Stable Diffusion, NovelAI, Machine Learning Art - AI art generation discussion and image dump

FLUX.2: Frontier Visual Intelligence

The dev model is 64GB so you'll have to hope for some quants to come out later down the line.

EDIT: There are GGUF quants for it already out lol. 5-bit for 24GB havers and 6-bit for 32GB havers.

Z Image Turbo was released yesterday. It's a new Chinese model trained with 6 billion parameters (for comparison, Flux 2 has 32 billion). Uses a small Qwen LLM for text encoding, allowing natural language prompts with surprisingly good understanding. Text, prompt adherence, aesthetics, hands, everything is really, really good for a model that will run easily on 16GB VRAM. It doesn't know what a kiwi bird is though.
View attachment 8221756
HuggingFace model page
ComfyUI workflow

A base (i.e. non-turbo) and edit model are still to be released.

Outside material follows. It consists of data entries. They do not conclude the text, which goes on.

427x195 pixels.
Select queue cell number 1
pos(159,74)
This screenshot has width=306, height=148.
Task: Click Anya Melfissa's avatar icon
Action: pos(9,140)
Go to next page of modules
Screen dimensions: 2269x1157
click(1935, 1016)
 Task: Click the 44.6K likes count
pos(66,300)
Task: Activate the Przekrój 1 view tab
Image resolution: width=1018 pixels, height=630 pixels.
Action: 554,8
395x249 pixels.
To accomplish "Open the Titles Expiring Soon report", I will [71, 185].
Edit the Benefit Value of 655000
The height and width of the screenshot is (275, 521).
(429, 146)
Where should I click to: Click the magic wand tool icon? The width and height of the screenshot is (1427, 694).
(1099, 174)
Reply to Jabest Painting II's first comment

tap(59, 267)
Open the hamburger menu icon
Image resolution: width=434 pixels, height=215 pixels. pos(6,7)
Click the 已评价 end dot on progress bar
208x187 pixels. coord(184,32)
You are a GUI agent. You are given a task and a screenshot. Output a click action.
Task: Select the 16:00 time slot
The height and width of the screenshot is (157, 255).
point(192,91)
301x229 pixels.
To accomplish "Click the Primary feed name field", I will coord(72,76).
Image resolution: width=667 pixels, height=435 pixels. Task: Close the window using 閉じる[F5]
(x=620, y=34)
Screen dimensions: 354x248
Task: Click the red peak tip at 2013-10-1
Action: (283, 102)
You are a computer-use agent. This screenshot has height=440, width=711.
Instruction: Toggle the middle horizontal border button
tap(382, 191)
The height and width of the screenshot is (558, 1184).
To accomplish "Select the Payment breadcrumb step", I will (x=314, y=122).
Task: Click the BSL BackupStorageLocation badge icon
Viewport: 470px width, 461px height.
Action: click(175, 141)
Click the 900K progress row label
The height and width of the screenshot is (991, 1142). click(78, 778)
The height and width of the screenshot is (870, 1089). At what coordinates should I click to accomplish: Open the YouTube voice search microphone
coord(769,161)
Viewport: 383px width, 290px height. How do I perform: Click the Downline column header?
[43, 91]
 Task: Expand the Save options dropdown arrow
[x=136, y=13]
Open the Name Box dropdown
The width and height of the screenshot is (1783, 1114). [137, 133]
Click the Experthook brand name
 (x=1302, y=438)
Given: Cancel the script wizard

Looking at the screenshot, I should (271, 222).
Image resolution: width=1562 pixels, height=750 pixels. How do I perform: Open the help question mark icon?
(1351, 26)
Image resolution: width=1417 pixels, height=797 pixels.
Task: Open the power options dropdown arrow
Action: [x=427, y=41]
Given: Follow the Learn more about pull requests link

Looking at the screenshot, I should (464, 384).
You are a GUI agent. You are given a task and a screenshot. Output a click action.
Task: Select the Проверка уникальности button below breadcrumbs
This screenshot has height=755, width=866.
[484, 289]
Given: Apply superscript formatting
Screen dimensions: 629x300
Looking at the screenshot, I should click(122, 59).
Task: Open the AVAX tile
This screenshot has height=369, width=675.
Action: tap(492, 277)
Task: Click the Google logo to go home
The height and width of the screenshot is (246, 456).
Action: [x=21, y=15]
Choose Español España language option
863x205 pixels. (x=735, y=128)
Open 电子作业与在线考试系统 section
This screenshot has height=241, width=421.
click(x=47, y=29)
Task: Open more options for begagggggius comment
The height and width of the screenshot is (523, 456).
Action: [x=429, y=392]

I'll take six billion over 32-64 billion any day. I tested it on my 3060. It works nicely on my 8gb card. Average generation time is around less than a minute.

Though, I feel it'll become the same song and dance with the whole "Look how REALISTIC™ it can make this 1girl shot! It beats (model everyone previously glazed); no competition!" shtick and then it's run-on-the-mill prompts or a vaguely attractive woman staring at you. I love messing with realism myself but there's experimenting and testing with what it's capable of and then there's glazing because it can do basic prompts but slightly more visually appealing.
 
flux2-dev-z.png
1764264578024.png
1764264650962.png
Chairman Xi did it again 🔥
 
What would be the most interesting models to play with - focus mostly realistic photos (I'm not talking about porn) and maybe some supernatural elements - I thought I might make illustrations for some RPG stuff, character portraits, things like that. But also just for fun to push the boundaries of what these models are capable of now. Would be fun to do some hyper-realistic character portraits that were short animations as well.
Both Flux 2 and the new Z Image model would be suitable for this, but Flux 2 is very heavy on system resources, I wouldn't bother with it unless you have at least 24GB VRAM, and even then you'll need to use a quantized version. In the realm of slightly older models, Qwen Image and Flux Krea, a finetune of Flux 1 Dev specifically designed to minimize the "AI look", should also work well. WAN 2.2 seems to be the video model everyone's using if you want to dabble with that. I haven't used it much myself.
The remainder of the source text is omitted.